Por internet, y también antes de que apareciera la Web, muchas veces vi y escuché que “amor” significaba “sin muerte”, y esto resultaba al descomponer el vocablo en a- (sin) y –mor (contracción de mortem), pero sucede que el prefijo de negación privativa a- es tanto latino como griego (a-normal, a-político, a-teo), y el sufijo –mor, aunque del latín, para significar “sin muerte”, cualidad de los dioses, se dice immortalis, por lo que aquí funciona el prefijo in-; o habrían usado expresiones en ablativo como nulla mors o sine mors. Pero lo que al parecer sucedió fue que se descompuso la etimología de una palabra de origen latino como si fuera un vocablo griego, porque en griego “inmortal” es athánatos (αθάνατος, sin muerte).

La deducción etimológica “a-mor” como “sin muerte” es un desarrollo conceptual a posteriori, retroproyectado. Y resulta que el lenguaje es esencialmente metafórico, siempre está autogenerándose desde el contacto con la vida y la experiencia, construye puentes de sentido por analogía, por este “contacto y disfrute”; la abstracción es un proceso posterior: la lengua, antes que buscar definiciones de lo que experiencia, comunica lo más vívido posible esa experiencia, la verbaliza; y esta etimología espuria de amor como “sin muerte” construye un concepto en función de un sentido preconcebido: “amor eterno”, y a las claras, vemos que, precisamente, “amor” nace de una experiencia ante la muerte, el miedo, la soledad, ante la conciencia de la finitud y de lo efímero.

Algo similar ocurre con otra etimología sospechosa, “alumno”, que se la ha hecho derivar de a-lumen, sin luz.
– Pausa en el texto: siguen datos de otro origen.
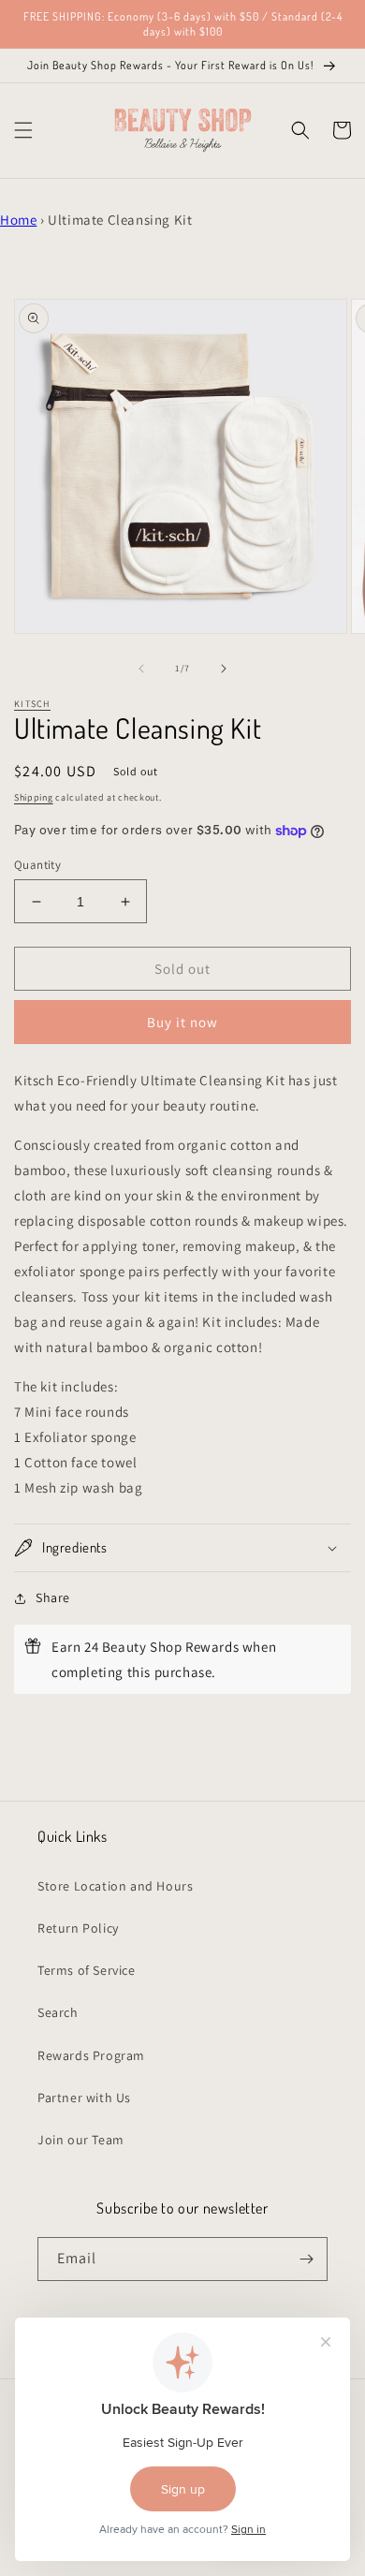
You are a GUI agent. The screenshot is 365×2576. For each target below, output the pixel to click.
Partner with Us (84, 2097)
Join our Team (80, 2139)
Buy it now (182, 1022)
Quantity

Mismo fenómeno: a- es prefijo tanto griego como latino. La palabra latina que subyace en “alumno” es el verbo alere, alimentar, no el sustantivo lumen. Alumno corresponde al que necesita ser alimentado (con el almus, el alimento) para que llegue un día a ser capaz de alimentarse por sí mismo, es decir, que pueda convertirse en un altus, un ser ya alimentado (o formado) que puede alimentarse por sí mismo, y de altus deriva nuestra palabra “adulto”.

De ahí y por ello ─retrocediendo a lo referido al término “amor”─ la llamada del niño a su madre para alcanzar su pecho y sentirse seguro. Cada persona, en el camino de su formación, pide y necesita el alimento de su mente, de su espíritu, de su carácter, y este suele entregarlo una madre nutricia, instituciones que llamamos alma mater (“alma” de almus: alimento, no de animus: aliento). Y tenemos que el alumno se alimenta

  • en la escuela, vocablo que deriva del griego skholé (σχολή, ocio, serenidad de alma, paz interior);
  • en el colegio, entre pares o legos, en igualdad de condiciones (collegium, asociación escogida);
  • en el liceo (por el jardín cercano al templo de Apolo Licio, donde Aristóteles fundó su escuela peripatética ─de peripateo [περιπατέω], caminar libremente, mientras leía─, y “Licio”, por nacer el dios en Licia, o derivar de λῠ́κος/lýkos/lobo, o de la raíz λύκ (lýk, luz, lux en latín) en su calidad de abundante (λύκαιο, lýkaio), y relacionada con los nombres Luna, Lucy y Lucio (y puede que de ahí también la confusión de entender “alumno” como alguien “sin luz”);
  • en la academia (por la escuela que fundó Platón en los jardines o bosque sagrado cerca de la tumba del héroe legendario Academo, en Atenas);
  • en el gimnasio (de γυμνός/gymnós/desnudo), donde se entrenaba desnudo y sociabilizaba;
  • en la universidad, donde la diversidad confluye en la unidad (algo totalmente contrario a lo que vemos hoy, pues la educación superior se ha enfocado en las “especialidades”).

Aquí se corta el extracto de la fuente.